◆ **TEXTAUSZUG**:
Chefket legt seiner Karriere ein solides Fundament, knüpft Kontakte. Über die Kollegen von den Ohrbooten triff er auf Amewu. Anfang 2009 werden die beiden Labelkollegen, als Chefket bei Edit Entertainment unterzeichnet.

Bald blickt er auf zahllose Kollaborationen (unter anderem mit Amewu, den Ohrbooten oder Culcha Candela), Samplerbeiträge (etwa auf "Deutschlands Vergessene Kinder") und diverse Auszeichnungen zurück: Aus den End Of The Week-Freestylebattles geht er 2008 als deutscher Champion hervor, bei den Weltmeisterschaften im Februar 2009 wird er Zweiter.

Für viel Aufsehen sorgt 2007 ein Fernsehauftritt mit der türkischen Pop-Sängerin Sertab Erener. Er ebnet Chefket den Weg auf die Bühnen diverser Weltmusik-Veranstaltungen. Als Vorzeige-Türke möchte Chefket jedoch ebenso wenig herhalten, wie als Gangster- oder Straßenrapper.

◆ **BEREITGESTELLTE DATEN**:
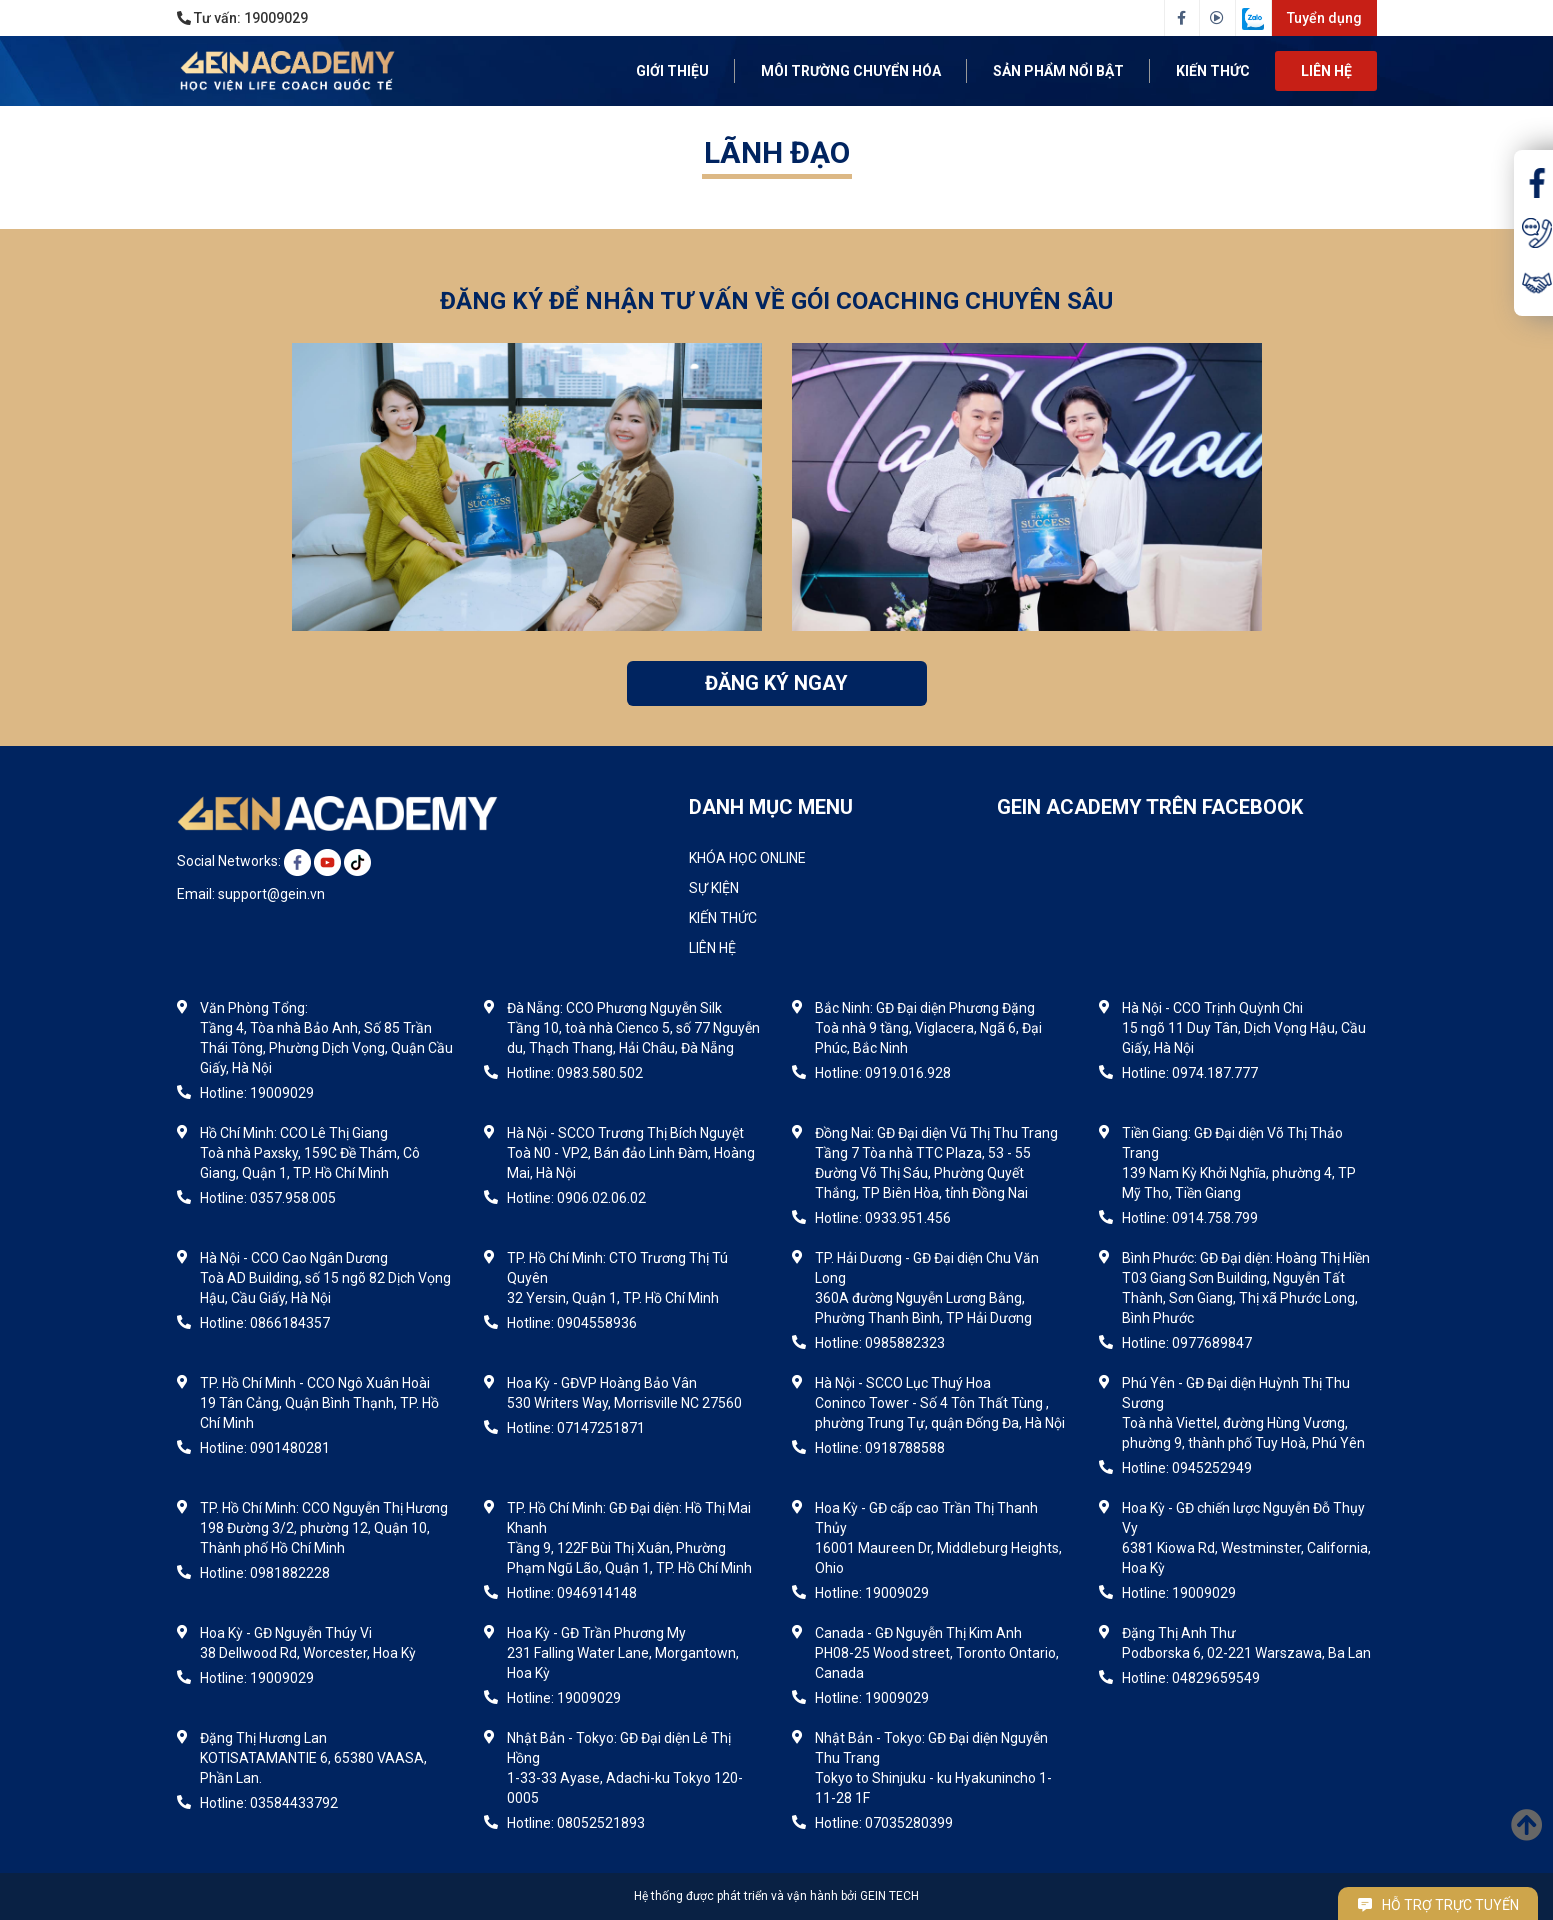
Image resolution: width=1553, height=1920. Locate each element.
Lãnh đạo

...

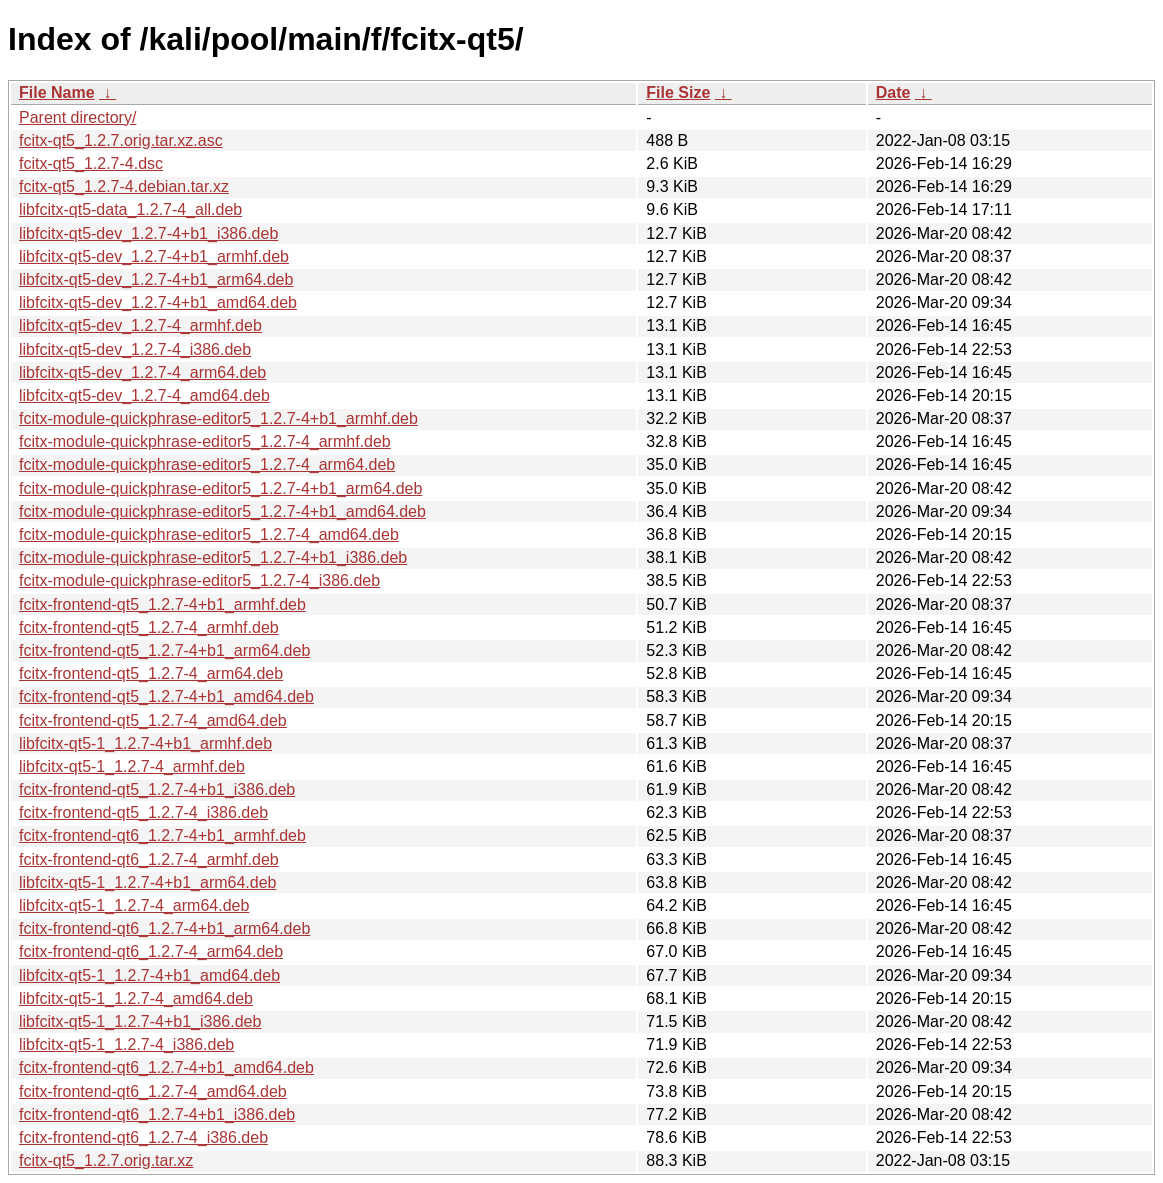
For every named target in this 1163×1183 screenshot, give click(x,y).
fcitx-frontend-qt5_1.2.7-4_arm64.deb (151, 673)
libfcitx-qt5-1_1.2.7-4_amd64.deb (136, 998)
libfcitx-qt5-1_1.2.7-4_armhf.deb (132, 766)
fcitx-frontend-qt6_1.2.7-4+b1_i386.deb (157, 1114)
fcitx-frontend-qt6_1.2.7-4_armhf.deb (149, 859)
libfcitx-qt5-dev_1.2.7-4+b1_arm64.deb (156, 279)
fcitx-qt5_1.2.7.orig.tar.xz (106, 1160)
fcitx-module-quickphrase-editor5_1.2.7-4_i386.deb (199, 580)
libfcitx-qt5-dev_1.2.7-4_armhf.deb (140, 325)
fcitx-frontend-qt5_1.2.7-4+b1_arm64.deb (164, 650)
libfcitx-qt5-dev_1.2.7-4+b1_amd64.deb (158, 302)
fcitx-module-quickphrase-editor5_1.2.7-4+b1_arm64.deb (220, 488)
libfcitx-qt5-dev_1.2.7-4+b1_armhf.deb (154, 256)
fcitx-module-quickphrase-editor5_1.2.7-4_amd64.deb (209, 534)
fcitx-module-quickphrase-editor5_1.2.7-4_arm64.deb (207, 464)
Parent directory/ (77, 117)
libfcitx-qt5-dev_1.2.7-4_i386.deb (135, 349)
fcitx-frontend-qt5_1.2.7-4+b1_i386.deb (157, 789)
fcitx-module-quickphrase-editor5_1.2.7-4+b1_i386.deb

◆ **DEINE AUFGABEN**:
A. Gib aus dem Textauszug den Abschnitt wortgetreu aus, der bei „Bald blickt er“ beginnt und bei „Gangster- oder Straßenrapper.“ endet.
B. Mit wem trat Chefket laut dem Textauszug 2007 im Fernsehen auf?
Die Einträge braucht man hier nicht.

◆ **ENDGÜLTIGE ANTWORTEN**:
A.
Bald blickt er auf zahllose Kollaborationen (unter anderem mit Amewu, den Ohrbooten oder Culcha Candela), Samplerbeiträge (etwa auf "Deutschlands Vergessene Kinder") und diverse Auszeichnungen zurück: Aus den End Of The Week-Freestylebattles geht er 2008 als deutscher Champion hervor, bei den Weltmeisterschaften im Februar 2009 wird er Zweiter.

Für viel Aufsehen sorgt 2007 ein Fernsehauftritt mit der türkischen Pop-Sängerin Sertab Erener. Er ebnet Chefket den Weg auf die Bühnen diverser Weltmusik-Veranstaltungen. Als Vorzeige-Türke möchte Chefket jedoch ebenso wenig herhalten, wie als Gangster- oder Straßenrapper.

B. Mit der türkischen Pop-Sängerin Sertab Erener.